I give her some of my preferences—harder cheeses like pecorino Romano over brie—but cheese is cheese. I have no objections.
On any given day, The Loyalist Market offers more than 40 cheeses and 20 charcuterie options, and owner Chris Sottile can tell you about each of the selections displayed in the glass case. “I get chocolatey bacon notes,” he says, as if he’s just taken a bite of the Bayley Hazen Blue cheese. “A little bit of licorice and earthy notes on the back end ... It’s got a little bit more funk on it than some.”

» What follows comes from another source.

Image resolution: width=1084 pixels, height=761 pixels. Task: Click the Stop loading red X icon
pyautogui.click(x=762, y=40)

I sit at a stainless steel bar top a few stools to the right, trying each cheese ($14 for three) with its snack pairings: a bourbon nib brittle to balance the funk of the blue cheese, dried apricots with Midnight Moon Gouda, and marcona almonds with a Grana Padano. The platter comes with multiple knives, chosen with the texture of each cheese in mind; one, a silver antique knife designed for softer cheese like the blue, is so ornate your grandmother would have reserved it for special occasions.
Yet the atmosphere is casual. It’s Super Bowl Sunday, so the TV is tuned to pregame coverage of sportscasters predicting the winner, Patriots or Rams. At one point, my server asks me how Venmo works; it’s her first time using the cash-sending app, and she needs to pitch in for a pricy stroller for her niece’s baby shower. We work through it together.

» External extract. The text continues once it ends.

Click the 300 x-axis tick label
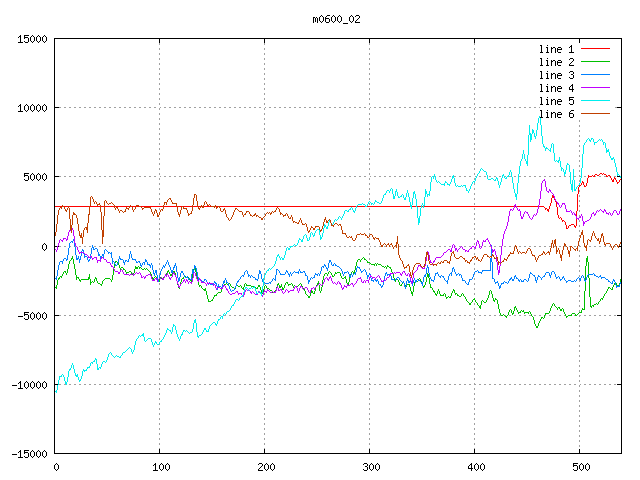Screen dimensions: 640x480 (x=370, y=467)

Sottile and his team make me feel like part of the family, fast. And what do families do when they’re together? Eat.
Chris Sottile (top) opened the market in 2017. The menu includes Devils on Horseback (middle) and pork and chicken liver mousse (above).
I order two more plates. My server urges me to wait before I try the Devils on Horseback ($7)—they’ll burn your mouth, she says. So I turn to the pork and chicken liver mousse ($14) and spread it on toasted bread from Nova’s Bakery, then top it with a thin layer of cranberry chutney. The truffles in the mousse aren’t overpowering, but they’re definitely the star—earthy and rich, a palatable contrast to the sweet tang of the chutney.

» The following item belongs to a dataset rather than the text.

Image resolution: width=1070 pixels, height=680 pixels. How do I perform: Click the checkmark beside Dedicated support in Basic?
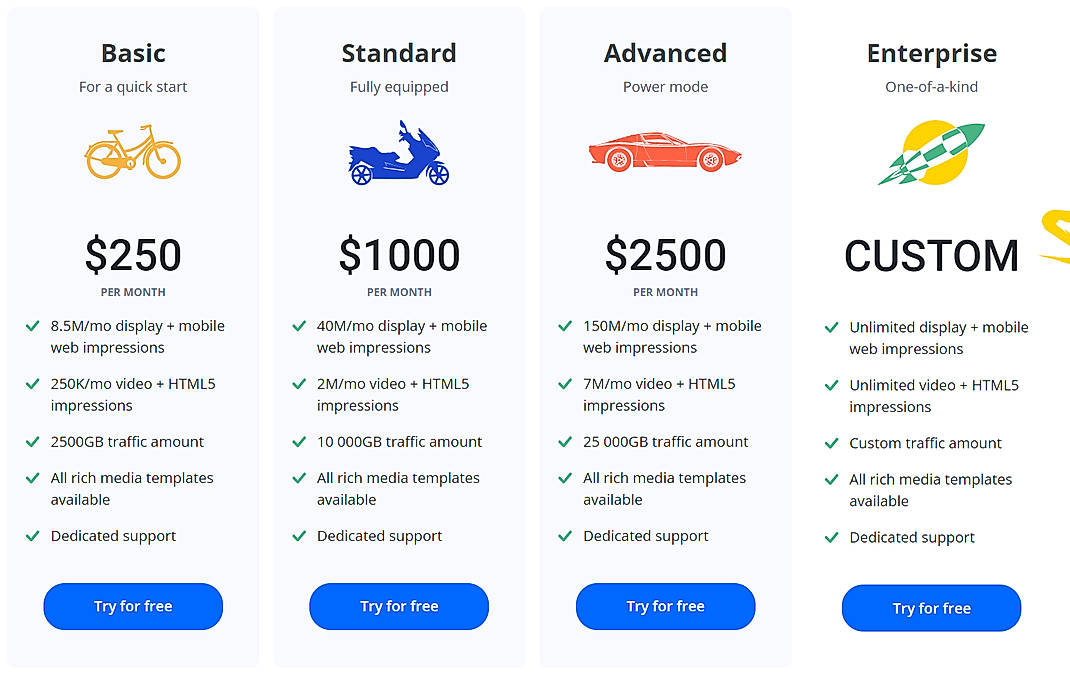pyautogui.click(x=32, y=536)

I bite into a little Devil about five minutes later, and it bursts like a grape, gushing bacon and chorizo juices. It’s worth the wait; it’s near impossible to appreciate the flavors of a bacon-wrapped date stuffed with Mexican chorizo and Manchego cheese with a burnt tongue, I presume.
On another day, I stop by for lunch and order the Reuben ($13) and fig and pig salad ($9), both filling (and tasty) enough to stand alone. Still, the cheese remains my favorite.
I usually avoid cheese boards when I’m reviewing a restaurant. At so many places, they’re good because cheese is good; the taste has little to do with the staff’s expertise. How hard is it to slice cheese and arrange it on a wooden slab?
“Most people just put everything on the board, make it look pretty, and then they drop it on your table, and they’re quick to run away,” Sottile tells me a few weeks later. “No one’s really taught them anything about (cheese).”
He’s not saying this as a slight. Sottile, who worked in food distribution prior to opening The Loyalist Market in 2017, treats his cheese boards as an art form. He studies each cheese, visits the cheesemakers who craft them, inspects each wheel’s notes like a glass of fine wine. But, he adds, there’s no wrong way to eat cheese.